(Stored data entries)
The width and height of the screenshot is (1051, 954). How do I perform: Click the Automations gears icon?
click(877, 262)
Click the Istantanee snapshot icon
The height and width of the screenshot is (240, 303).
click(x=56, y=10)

| Action item |
Set down every entry again, exactly as written.

| Your response |
The width and height of the screenshot is (1051, 954). How do I perform: Click the Automations gears icon?
click(877, 262)
Click the Istantanee snapshot icon
The height and width of the screenshot is (240, 303).
click(x=56, y=10)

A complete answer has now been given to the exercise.